### THE TASK
The entries are to be repeated verbatim, with nothing left out.

### EXERCISE MATERIALS
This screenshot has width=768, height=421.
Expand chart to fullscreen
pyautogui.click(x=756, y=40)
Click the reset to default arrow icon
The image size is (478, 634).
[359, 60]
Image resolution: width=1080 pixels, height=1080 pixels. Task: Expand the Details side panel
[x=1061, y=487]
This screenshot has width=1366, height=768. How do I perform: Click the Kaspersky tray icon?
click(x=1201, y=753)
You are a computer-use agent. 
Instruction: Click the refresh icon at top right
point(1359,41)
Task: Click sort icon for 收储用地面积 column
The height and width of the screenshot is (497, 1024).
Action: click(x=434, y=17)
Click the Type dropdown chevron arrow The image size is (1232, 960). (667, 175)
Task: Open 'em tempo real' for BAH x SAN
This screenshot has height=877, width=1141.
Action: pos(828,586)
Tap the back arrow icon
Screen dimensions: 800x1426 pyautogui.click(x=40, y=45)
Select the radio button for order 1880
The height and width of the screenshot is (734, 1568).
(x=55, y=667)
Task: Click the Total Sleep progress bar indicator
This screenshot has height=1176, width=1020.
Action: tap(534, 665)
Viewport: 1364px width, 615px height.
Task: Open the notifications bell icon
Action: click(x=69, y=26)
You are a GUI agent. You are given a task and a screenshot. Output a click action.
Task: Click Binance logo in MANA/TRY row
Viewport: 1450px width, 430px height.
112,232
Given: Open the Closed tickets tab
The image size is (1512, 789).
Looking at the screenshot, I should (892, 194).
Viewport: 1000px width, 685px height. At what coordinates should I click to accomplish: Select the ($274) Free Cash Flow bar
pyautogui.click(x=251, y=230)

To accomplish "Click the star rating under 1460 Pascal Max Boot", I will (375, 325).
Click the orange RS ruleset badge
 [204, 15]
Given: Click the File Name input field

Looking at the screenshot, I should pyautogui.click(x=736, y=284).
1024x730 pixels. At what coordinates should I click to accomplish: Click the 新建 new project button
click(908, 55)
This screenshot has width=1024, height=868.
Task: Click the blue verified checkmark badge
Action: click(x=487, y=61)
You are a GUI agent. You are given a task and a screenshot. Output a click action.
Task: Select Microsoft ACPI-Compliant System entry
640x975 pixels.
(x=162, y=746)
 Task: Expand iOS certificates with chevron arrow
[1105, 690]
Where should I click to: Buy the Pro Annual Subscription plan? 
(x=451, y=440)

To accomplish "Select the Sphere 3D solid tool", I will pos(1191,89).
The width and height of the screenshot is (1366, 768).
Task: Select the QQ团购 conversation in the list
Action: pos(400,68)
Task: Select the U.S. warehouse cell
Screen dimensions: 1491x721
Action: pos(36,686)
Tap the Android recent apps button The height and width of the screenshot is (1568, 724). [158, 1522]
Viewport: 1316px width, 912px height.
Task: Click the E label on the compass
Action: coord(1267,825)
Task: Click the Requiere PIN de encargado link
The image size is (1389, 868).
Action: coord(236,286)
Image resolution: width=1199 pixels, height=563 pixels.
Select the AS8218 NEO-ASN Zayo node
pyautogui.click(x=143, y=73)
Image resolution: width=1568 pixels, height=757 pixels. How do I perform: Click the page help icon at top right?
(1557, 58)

### WORKED SOLUTION
This screenshot has width=768, height=421.
Expand chart to fullscreen
pyautogui.click(x=756, y=40)
Click the reset to default arrow icon
The image size is (478, 634).
[359, 60]
Image resolution: width=1080 pixels, height=1080 pixels. Task: Expand the Details side panel
[x=1061, y=487]
This screenshot has width=1366, height=768. How do I perform: Click the Kaspersky tray icon?
click(x=1201, y=753)
You are a computer-use agent. 
Instruction: Click the refresh icon at top right
point(1359,41)
Task: Click sort icon for 收储用地面积 column
The height and width of the screenshot is (497, 1024).
Action: click(x=434, y=17)
Click the Type dropdown chevron arrow The image size is (1232, 960). (667, 175)
Task: Open 'em tempo real' for BAH x SAN
This screenshot has height=877, width=1141.
Action: pos(828,586)
Tap the back arrow icon
Screen dimensions: 800x1426 pyautogui.click(x=40, y=45)
Select the radio button for order 1880
The height and width of the screenshot is (734, 1568).
(x=55, y=667)
Task: Click the Total Sleep progress bar indicator
This screenshot has height=1176, width=1020.
Action: tap(534, 665)
Viewport: 1364px width, 615px height.
Task: Open the notifications bell icon
Action: click(x=69, y=26)
You are a GUI agent. You are given a task and a screenshot. Output a click action.
Task: Click Binance logo in MANA/TRY row
Viewport: 1450px width, 430px height.
112,232
Given: Open the Closed tickets tab
The image size is (1512, 789).
Looking at the screenshot, I should (892, 194).
Viewport: 1000px width, 685px height. At what coordinates should I click to accomplish: Select the ($274) Free Cash Flow bar
pyautogui.click(x=251, y=230)

To accomplish "Click the star rating under 1460 Pascal Max Boot", I will (375, 325).
Click the orange RS ruleset badge
 [204, 15]
Given: Click the File Name input field

Looking at the screenshot, I should pyautogui.click(x=736, y=284).
1024x730 pixels. At what coordinates should I click to accomplish: Click the 新建 new project button
click(908, 55)
This screenshot has width=1024, height=868.
Task: Click the blue verified checkmark badge
Action: click(x=487, y=61)
You are a GUI agent. You are given a task and a screenshot. Output a click action.
Task: Select Microsoft ACPI-Compliant System entry
640x975 pixels.
(x=162, y=746)
 Task: Expand iOS certificates with chevron arrow
[1105, 690]
Where should I click to: Buy the Pro Annual Subscription plan? 
(x=451, y=440)

To accomplish "Select the Sphere 3D solid tool", I will pos(1191,89).
The width and height of the screenshot is (1366, 768).
Task: Select the QQ团购 conversation in the list
Action: pos(400,68)
Task: Select the U.S. warehouse cell
Screen dimensions: 1491x721
Action: pos(36,686)
Tap the Android recent apps button The height and width of the screenshot is (1568, 724). [158, 1522]
Viewport: 1316px width, 912px height.
Task: Click the E label on the compass
Action: coord(1267,825)
Task: Click the Requiere PIN de encargado link
The image size is (1389, 868).
Action: coord(236,286)
Image resolution: width=1199 pixels, height=563 pixels.
Select the AS8218 NEO-ASN Zayo node
pyautogui.click(x=143, y=73)
Image resolution: width=1568 pixels, height=757 pixels. How do I perform: Click the page help icon at top right?
(1557, 58)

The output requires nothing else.